▶ _Problem statement_: Pictures stay out of the copy. Transcribe exactly, and only, the line with "Image resolution: width=1360" through the last line of the entries below.

▶ _Stored records_:
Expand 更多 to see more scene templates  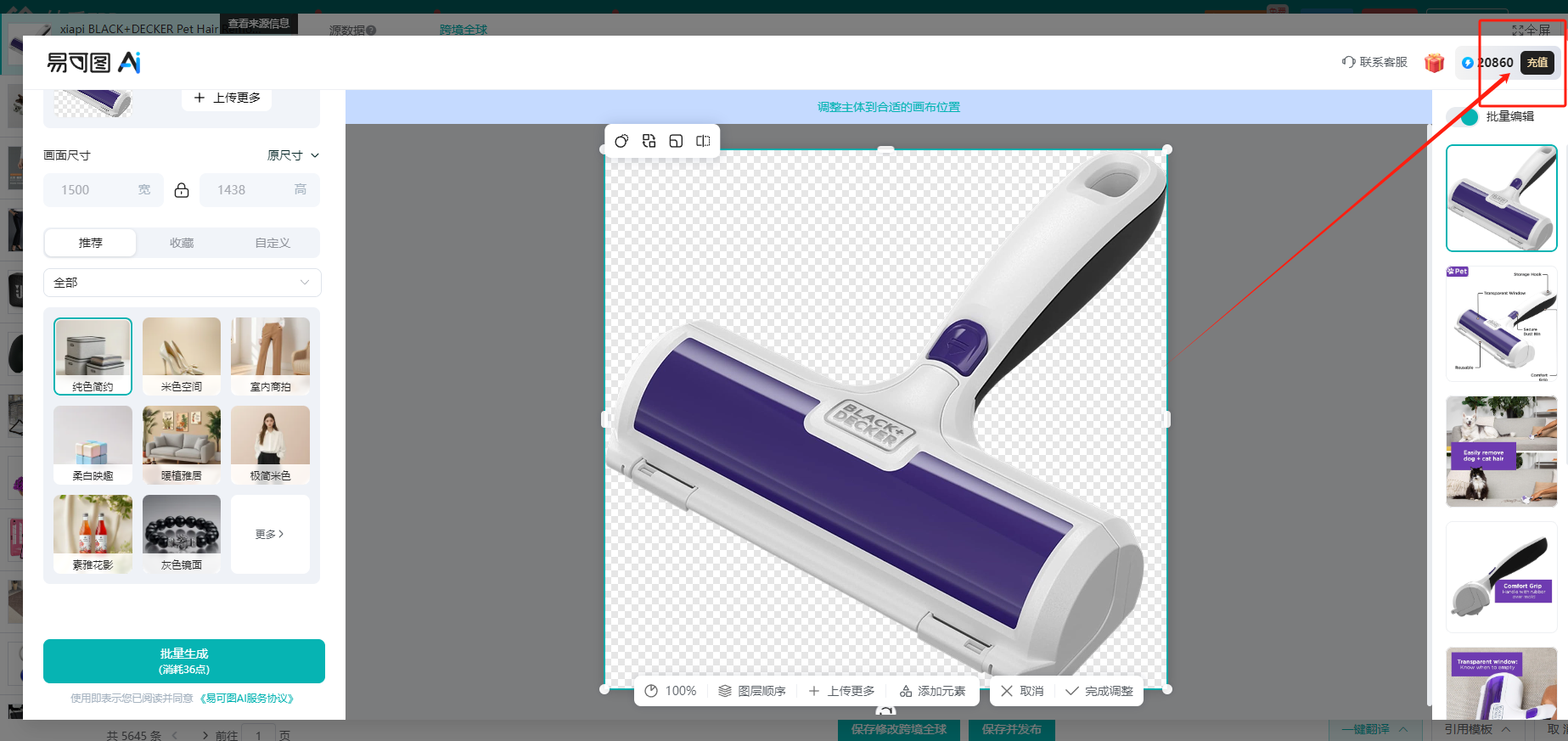[x=270, y=534]
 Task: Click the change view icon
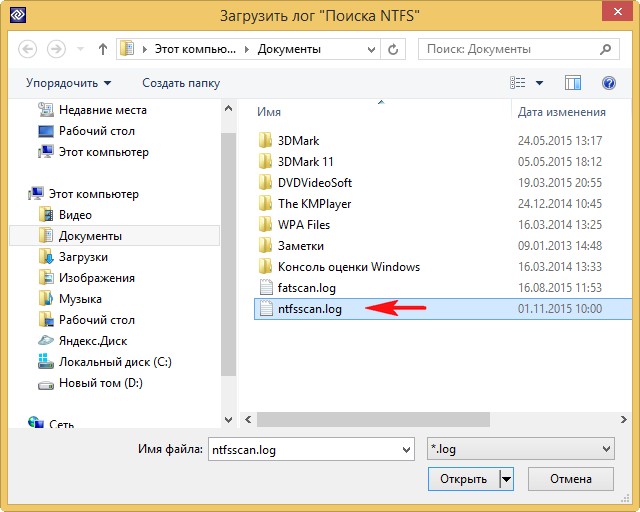[x=518, y=83]
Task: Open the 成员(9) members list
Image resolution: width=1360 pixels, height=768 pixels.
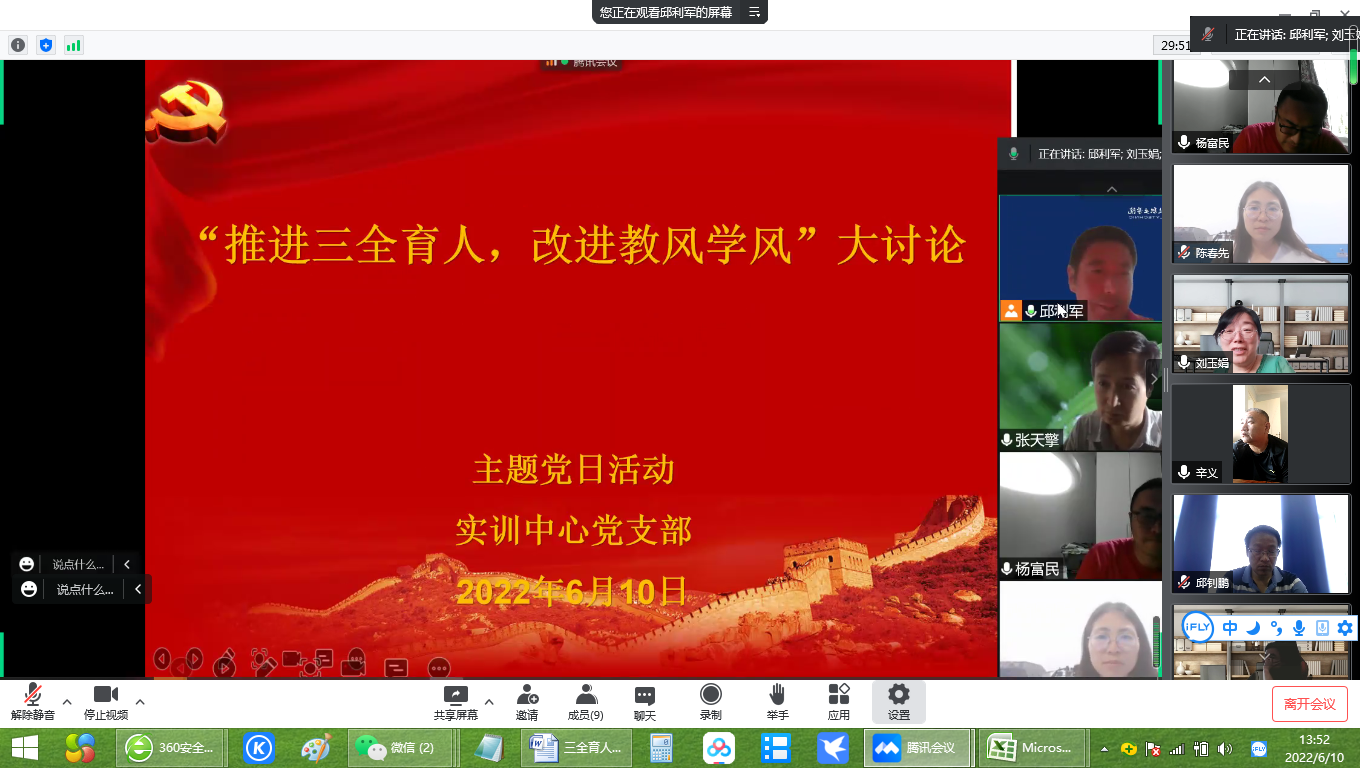Action: click(586, 702)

▶ _Response area_:
Image resolution: width=1360 pixels, height=768 pixels.
Action: click(586, 702)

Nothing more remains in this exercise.